Each locus can be hundreds of thousands of bases long, if desired.
Up to 20 sets of primers can be used to perform conventional PCR in
a multiplexed mode. Thus, it is feasible to use 20 sets of kernel
primers to simultaneously amplify up to 20 distinct large regions
in a genome. For purposes of SNP analysis, the regions could
contain specific genes or sets of genes responsible for drug
metabolism, responsible for a multigenic disease such as asthma, or
multiple genes linked to a common disease such as colon cancer. The
amplicons from different loci can be differentially labeled by
attaching a tag to the kernel primers. For example, different
kernel primers can be labeled with different fluorescent dyes
detectable in a fluorimeter, different mass labels detectable in a
mass spectrometer, or by different sequences detectable by
hybridization to a DNA microarray.
[0391] For purposes of detecting a large number of SNPs (e.g.,
thousands, tens of thousands, hundreds of thousands, or millions)
from a single tissue sample, the original DNA sample must be
amplified many times to provide sufficient material for analysis.
This amplification must be done in such a way that many sites are
amplified to the same extent, without loss of some sites.
Recombinant PENTAmers can be amplified in a locus-independent
fashion using primers complementary to the terminal adaptors.

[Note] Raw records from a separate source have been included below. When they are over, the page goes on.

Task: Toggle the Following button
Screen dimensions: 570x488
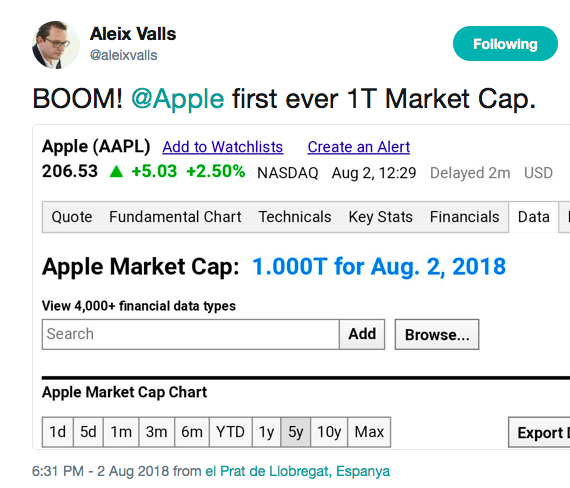Action: pos(505,44)
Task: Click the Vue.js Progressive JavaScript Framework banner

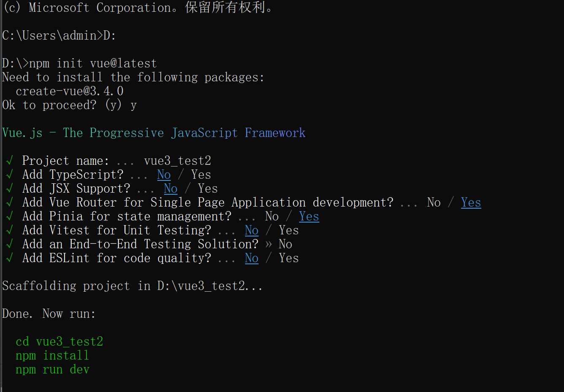Action: tap(154, 133)
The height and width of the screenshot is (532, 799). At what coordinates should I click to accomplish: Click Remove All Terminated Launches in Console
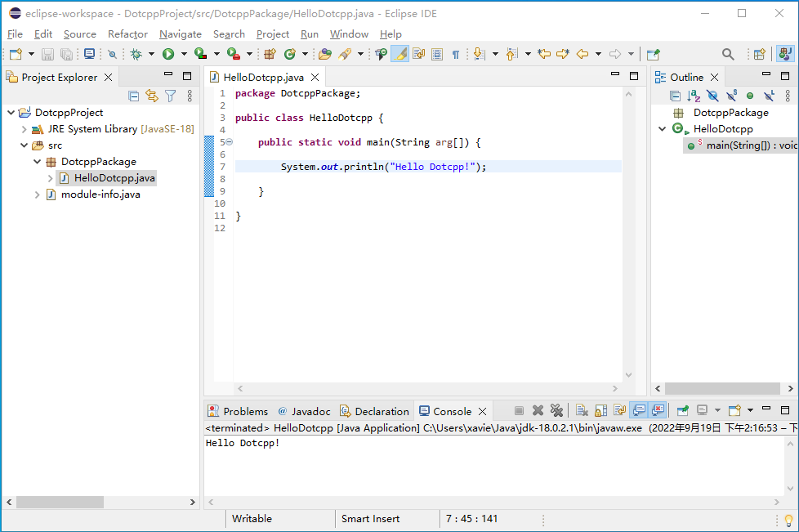coord(556,410)
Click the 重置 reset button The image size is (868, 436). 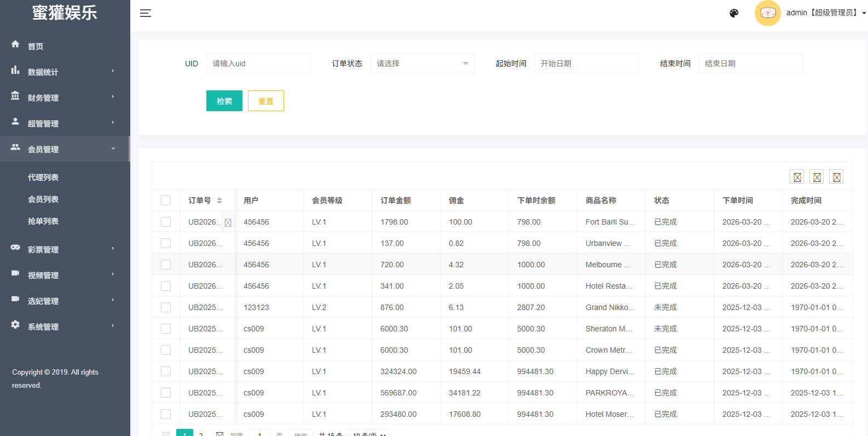pyautogui.click(x=265, y=101)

Locus-independent amplification of the entire genomic library
(amplification en masse) is an important step in detection of
genome polymorphisms, because it increases the number of copies of
the molecules which increases the number of SNP assays that can be
performed given a limited amount of DNA collected from an
individual human, animal or plant.
[0392] Significant for detection of SNPs in a single, large,
contiguous region of the genome is locus-specific amplification of
the recombinant PENTAmers as ordered or unordered libraries of
molecules using primers that are complementary to a single kernel
sequence. The size of the contiguous region is limited by the
maximum size of DNA fragment that can be produced without nicks or
breaks, e.g., as large as 500,000 bases. Experimental data shown in
U.S. patent application Ser. No. 09/860,738 shows how a 50 kb
region of DNA in a viral genome can be amplified using recombinant
PENTAmers.
[0393] Unordered PENTAmers are created when the nascent PENTAmers
are not separated according to size before amplification. This
results in a large region of the genome being amplified as
molecules of uniform size in a single tube. If recombinant PENTAmer
libraries are created in this way, their locus-specific
amplification produces a pool of molecules covering a region as
large as 500 kb. These molecules can be shotgun sequenced or used
for non-sequencing applications. The inherent advantages over PCR
in these applications are 1) only a single priming site rather than
two priming sites is necessary; 2) the amplimers are of short,
uniform length, which is ideal for labeling and hybridization; and
3) the amplimers cover larger regions.
[0394] After amplification, the locus-specific PENTAmers can be
used to discover and validate new polymorphisms, e.g., SNPs,
deletions, amplifications, etc., or detect known polymorphisms in
the DNA from individual organisms such as human patients. Some of
the tools currently used to detect polymorphisms using PCR
amplification would be more powerful using amplified PENTAmers,
because of the three factors mentioned.
[0395] Tiled oligonucleotide microarray hybridization (e.g., to an
Affymetrix array) can be used to detect single base changes in a
genome (Cantor and Smith, Genomics, John Wiley & Sons, Inc.,
N.Y., 1999). Fifteen to thirty oligonucleotide features are often
employed to determine which specific base is present at a specific
position in the sequence. Therefore, a microarray with 600,000
features could detect up to 20,000 specific SNPs in a sample.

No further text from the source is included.